Der Einsatz von Zierpflanzen
Zierpflanzen gehören zu den Hauptelementen künstlerisch gestalteter Gärten. Besonders in
Zen- oder
Bonsaigärten kommen sie häufig zum Einsatz. Im Bonsaigarten werden selbstverständlich primär
Bonsaibäume zu finden sein. Diese gehören zur Kategorie der
Zierbäume. Zierbäume haben allgemeinhin einen hohen dekorativen Wert und lassen sich leicht durch Beschneidung in gewünschte Formen bringen. Weitere Beispiel für Zierbäume wären der
Rot- und der
Feuer-Ahorn oder die
Goldlärche. Ziersträucher erfüllen die gleiche Funktion. Soll es asiatisch sein eignet sich zum Beispiel ein
Japanischer Blumen-Hartriegel zur Gartengestaltung. Gerne wird auch die
Stern-Magnolie oder der
Schmetterlingsstrauch gesetzt. Darüber hinaus können Zierkräuter und Ziergemüse optische Highlights im Kunstgarten setzen.
Die Gartengestaltung mit Skulpturen
Doch damit nicht genug. Neben Pflanzen finden sich in Kunstgärten auch
Skulpturen und architektonische Elemente wieder. Auch hier gibt es kaum Grenzen. In vielen Gartenfachmärkten lassen sich günstige
Gartenskulpturen erwerben, die in ihrer Gestaltung einer bestimmten Architektur- oder Kunstrichtung zugeordnet werden können. Wer es hochwertiger mag, kann etwa
Holz- oder
Steinskulpturen bei Künstlern in Auftrag geben und sich somit ein
eigenes kleines Freiluftmuseum schaffen. Wer viel Platz im Garten zur Verfügung hat kann sogar kleine
Gebäudemodelle, wie zum Beispiel das eines
japanischen Teehauses, integrieren. Auch
Miniaturausgaben von Skulpturen, die von bekannten Künstlern geschaffen wurden, sind eine Möglichkeit der spezifischen künstlerischen Gartengestaltung.

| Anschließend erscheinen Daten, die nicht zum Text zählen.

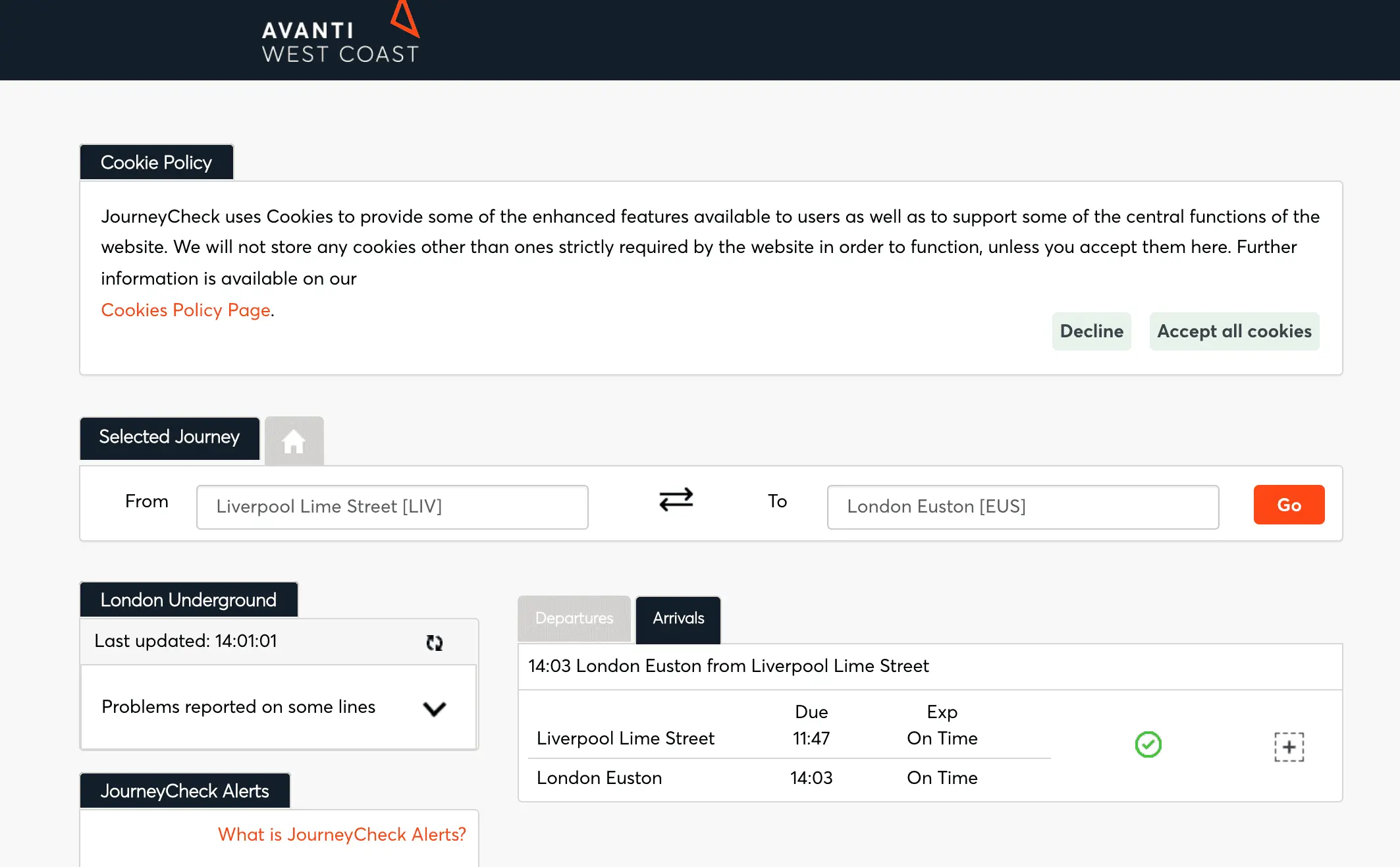Screen dimensions: 1400x867
Task: Click the JourneyCheck Alerts panel header
Action: point(184,791)
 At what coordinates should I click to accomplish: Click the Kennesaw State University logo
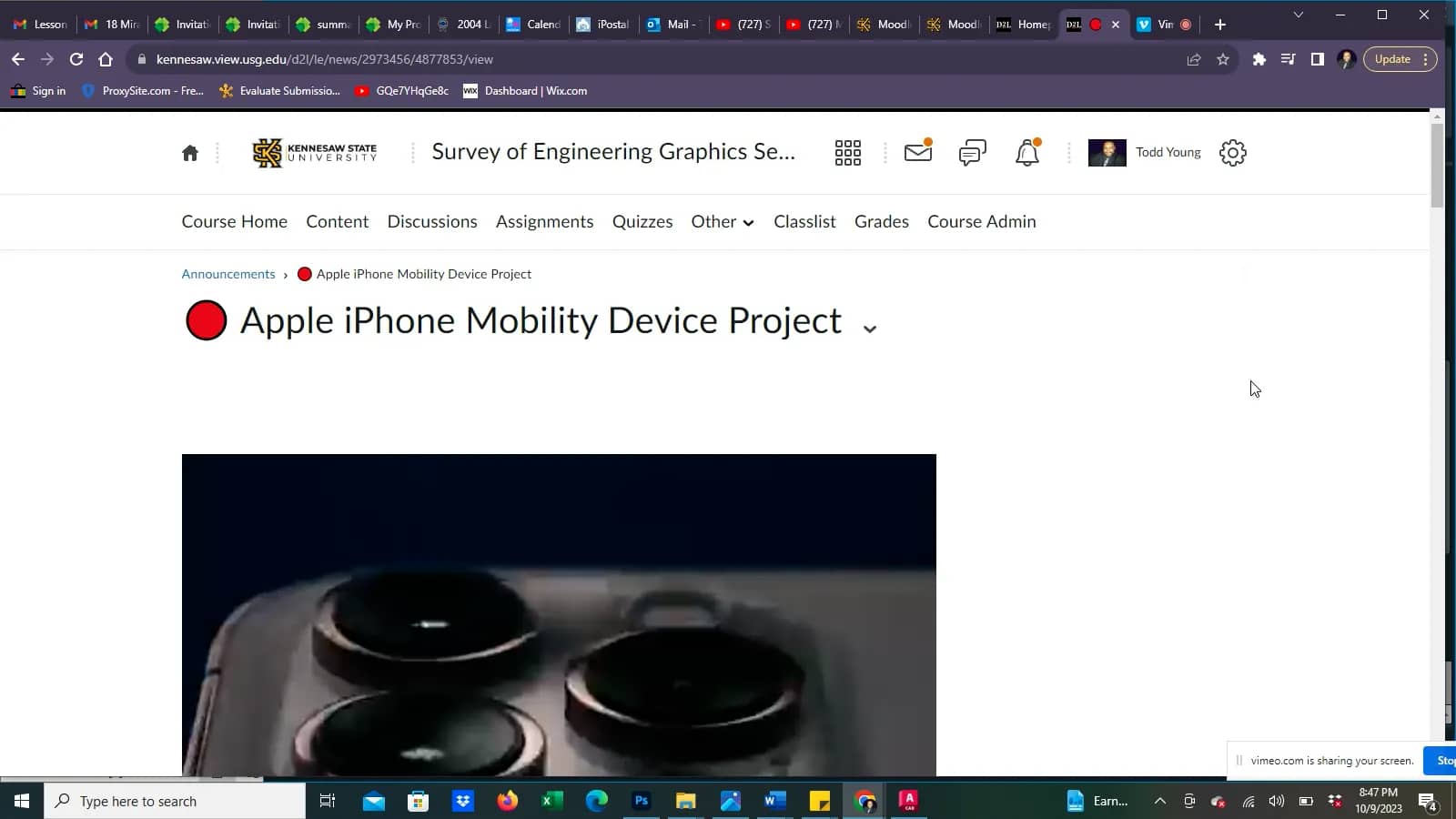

Wege, Wasserläufe und weitere Gestaltungselemente
Die Integration von Gartenwegen und künstlichen Wasserläufen ist in einem Kunst-Garten nicht obligatorisch, wirkt aber oft wie das Sahnehäubchen. Je nachdem welcher Kunstrichtung oder Epoche die Gestaltung des Gartens folgt, sollten
Wege und
Wasserläufe optisch angepasst werden. Weitere Highlights lassen sich über
Brunnen setzen. Die gibt es entweder fertig im
Gartencenter oder durch einen
Bildhauer nach den eigenen Wünschen gestaltet.
Treppen,
Teiche oder
Steinbegrenzungen von Blumenbeeten sind weitere Möglichkeiten, um die ganz eigene Handschrift in den Kunst-Garten zu bringen.
Ein weiterer Tipp
Wie zu sehen ist, sind die Möglichkeiten bei der künstlerischen Gestaltung eines Gartens vielfältig. Wen es auch nachts in den Garten zieht, der kann mit Feuerelementen, wie Feuerschalen, auch nachts für eine harmonische Atmosphäre im heimischen Grün sorgen.